Member of the Commission for the Study of the Communist Dictatorship in Moldova
- In office January 14, 2010 – 2 July 2010

Personal details
- Born: July 8, 1939 (age 86) Brînzenii Vechi
- Died: 28.10.2024 Chisnau Republic of Moldova
- Alma mater: Moldova State University
- Profession: Historian

= Pavel Parasca =

Moldovan historian

Pavel Parasca (born 8 July 1939) is a historian from the Republic of Moldova.

== Biography ==
Pavel Parasca was born on 8 July 1939, in Brînzenii Vechi and graduated from the Moldova State University in 1967. Then he worked as redactor for "Enciclopedia RSS Moldovenesti" and teacher in Congo-Brazzaville (1967–1968, 1971–1972). He returned for good in Chişinău, where he had academic positions in the Facultatea de Istorie of Moldova State University, Institutul de Istorie of Academy of Sciences of Moldova, Facultatea de Stiinte Umanistice a ULIM. On June 18, 1989, Parasca Pavel Fiodorovici was a founder of the Association of Historians of Moldova (Asociaţia Istoricilor din Republica Moldova); he was director of the association for four years.
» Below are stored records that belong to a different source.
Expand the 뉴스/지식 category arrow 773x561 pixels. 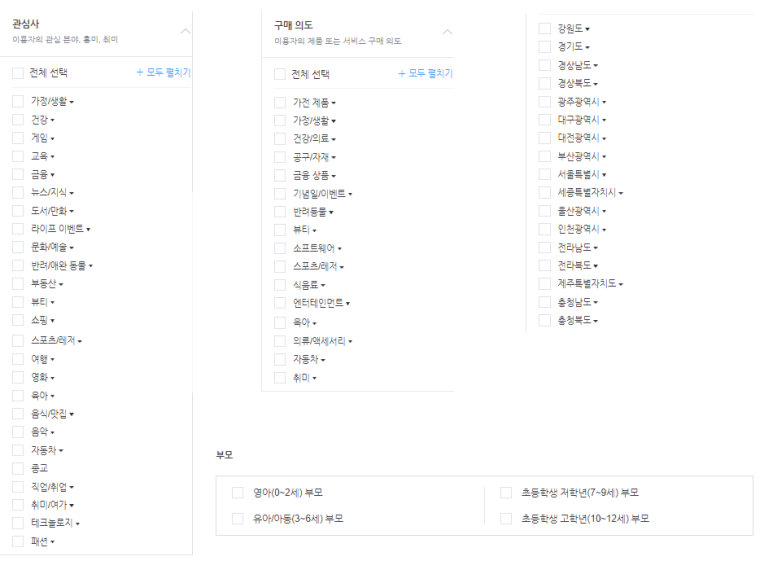73,192
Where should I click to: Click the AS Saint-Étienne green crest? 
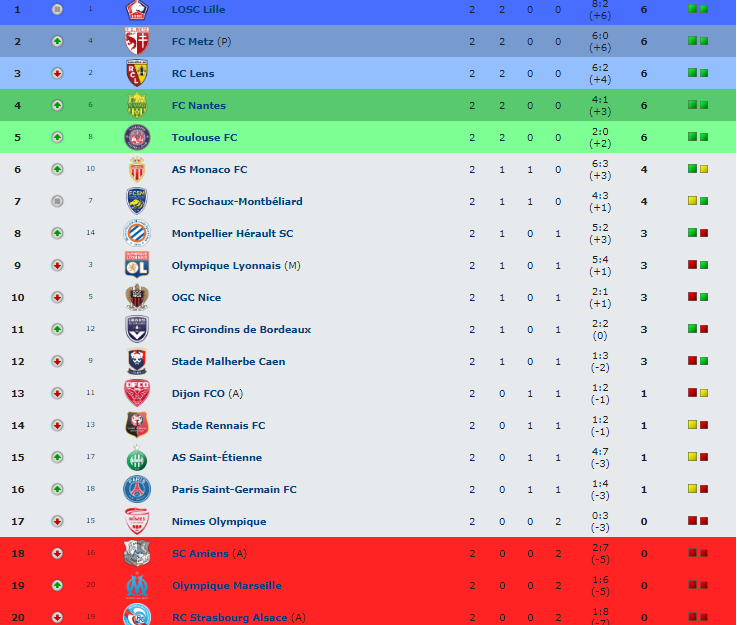[137, 458]
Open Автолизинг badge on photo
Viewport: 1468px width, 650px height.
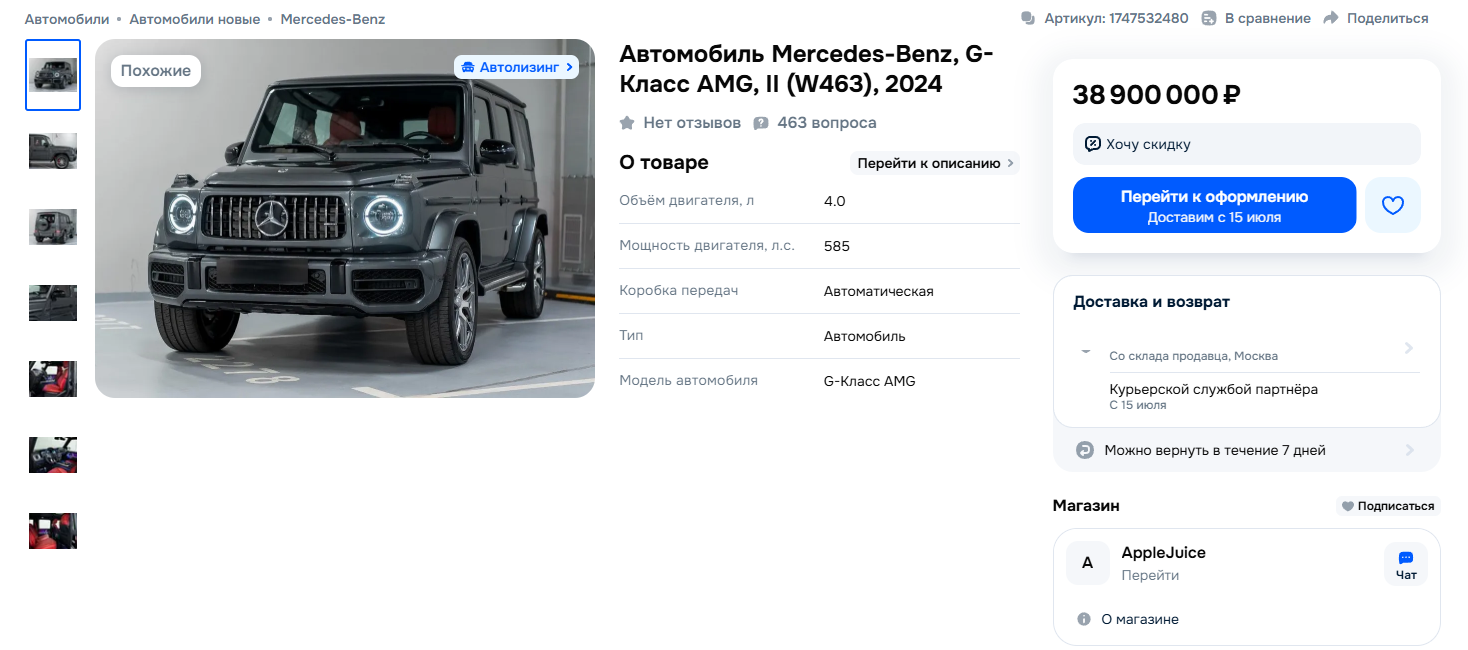pos(516,67)
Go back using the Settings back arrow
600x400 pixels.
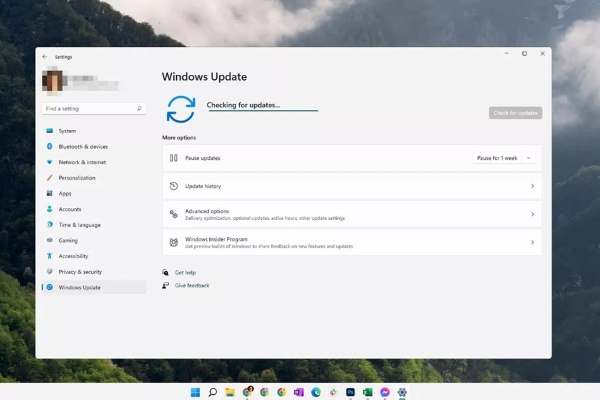(45, 56)
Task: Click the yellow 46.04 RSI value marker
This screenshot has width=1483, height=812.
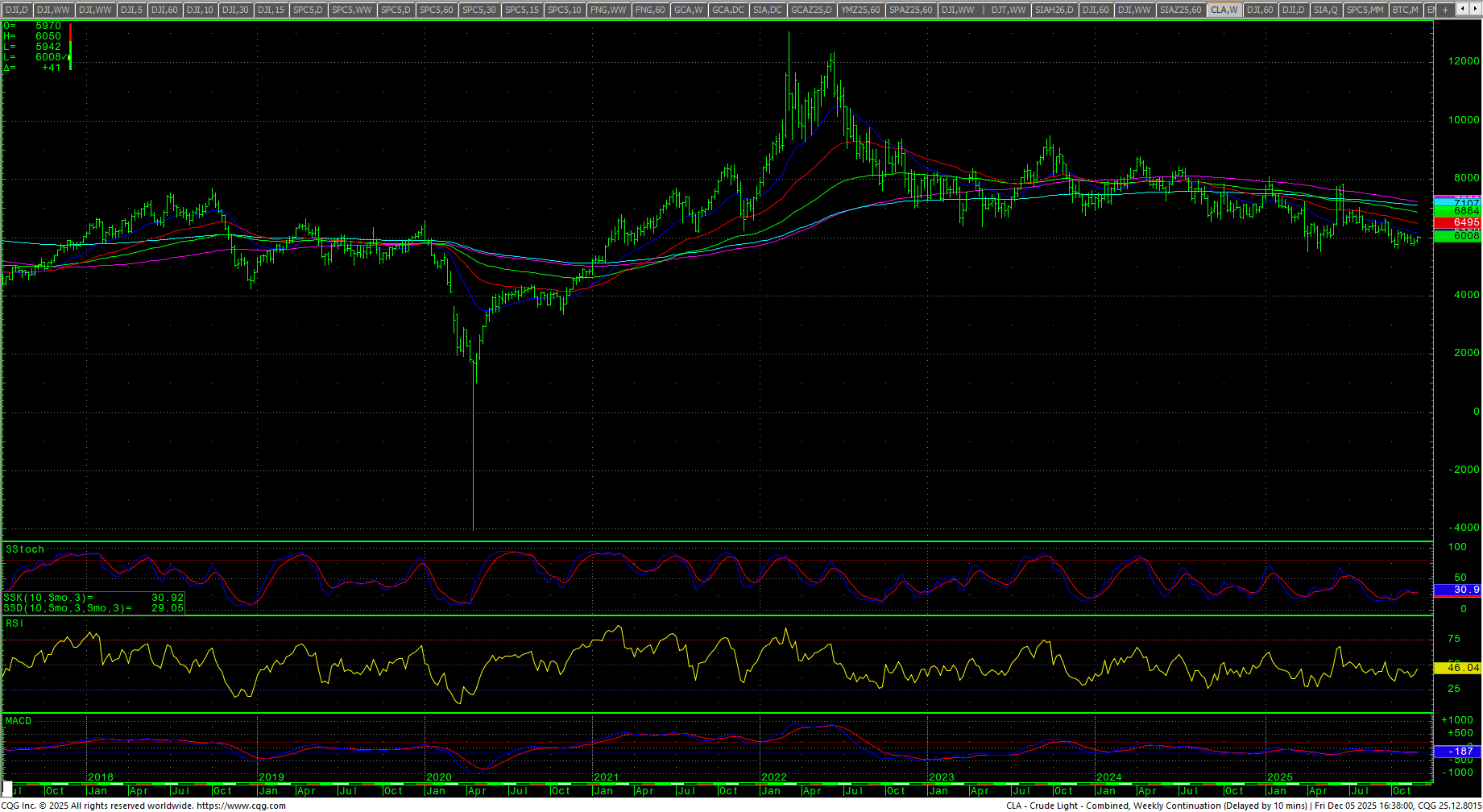Action: click(x=1458, y=668)
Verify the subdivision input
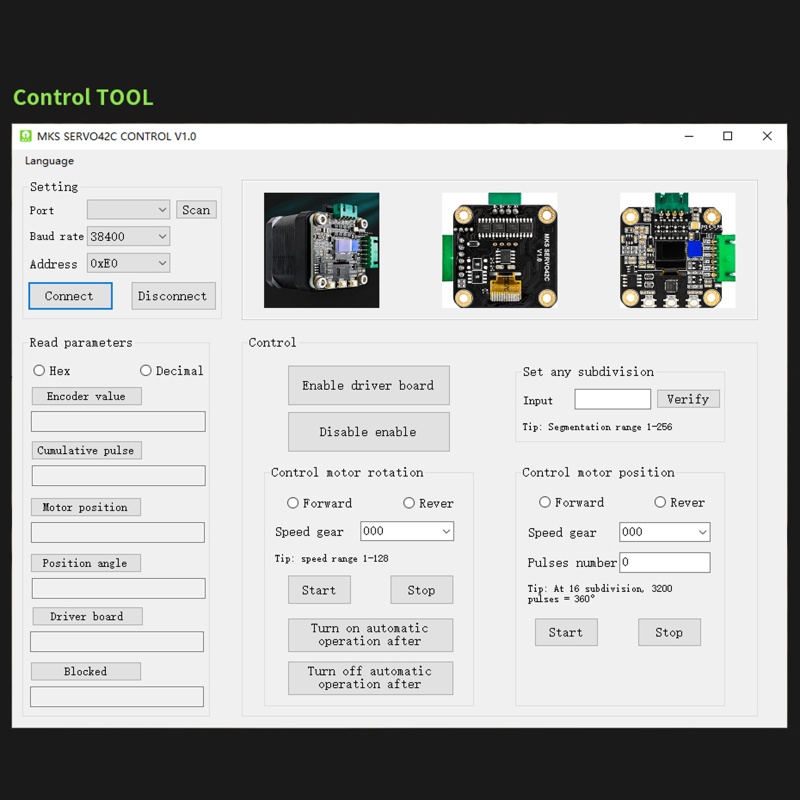The width and height of the screenshot is (800, 800). coord(688,398)
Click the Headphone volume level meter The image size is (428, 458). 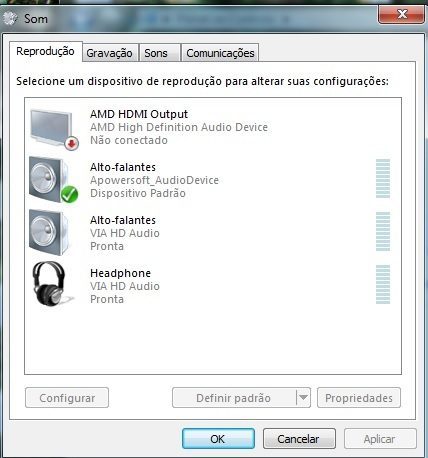383,284
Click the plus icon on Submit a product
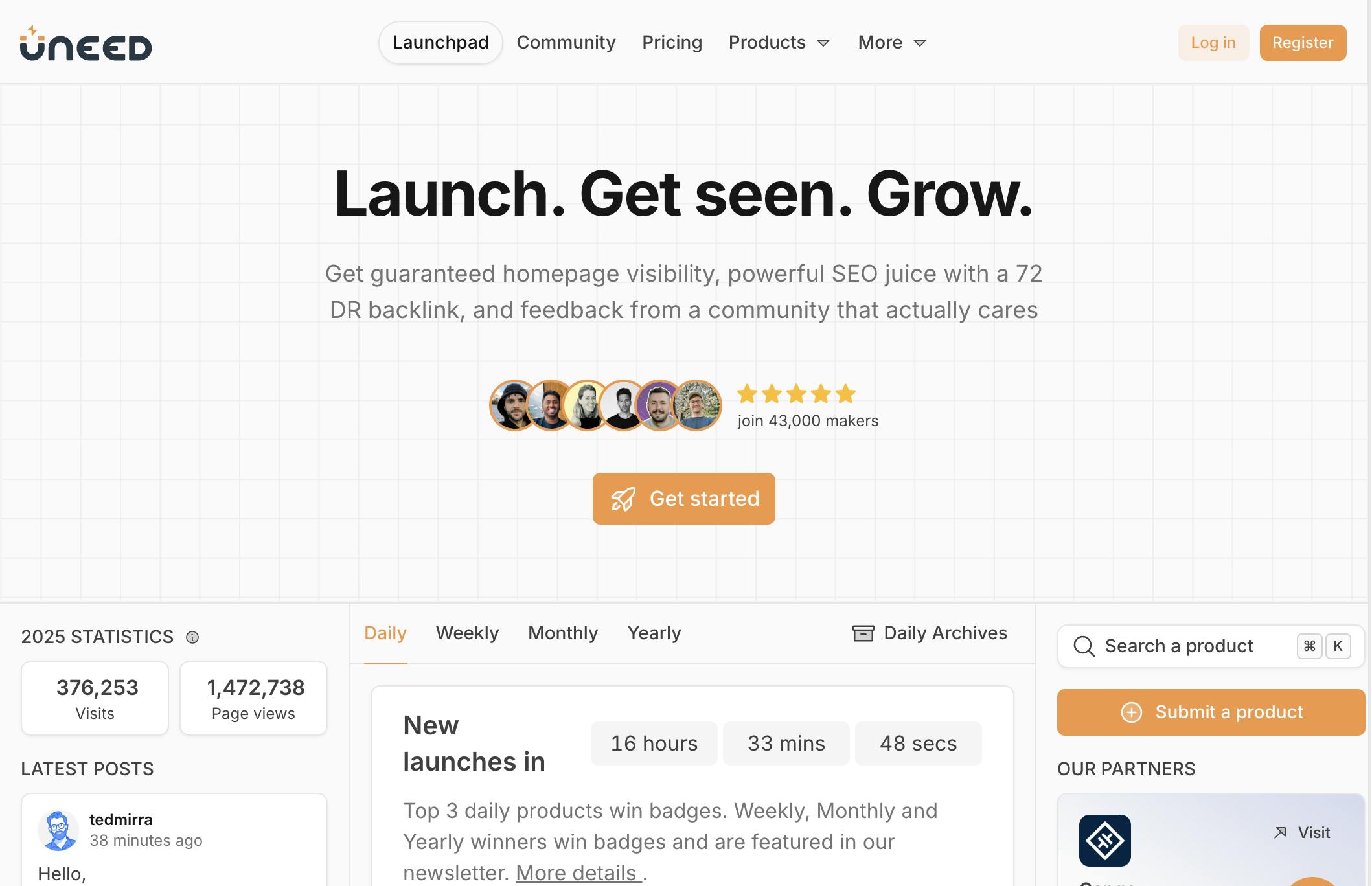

Pavel Parasca is a member of the Commission for the Study of the Communist Dictatorship in Moldova. The commission was instituted by the President of Moldova Mihai Ghimpu to investigate the Communist regime and provide a comprehensive report.

==Works==
- Pavel Parasca, La obarsia Mitropoliei Tarii Moldovei, Chişinău: Prut International, 2002.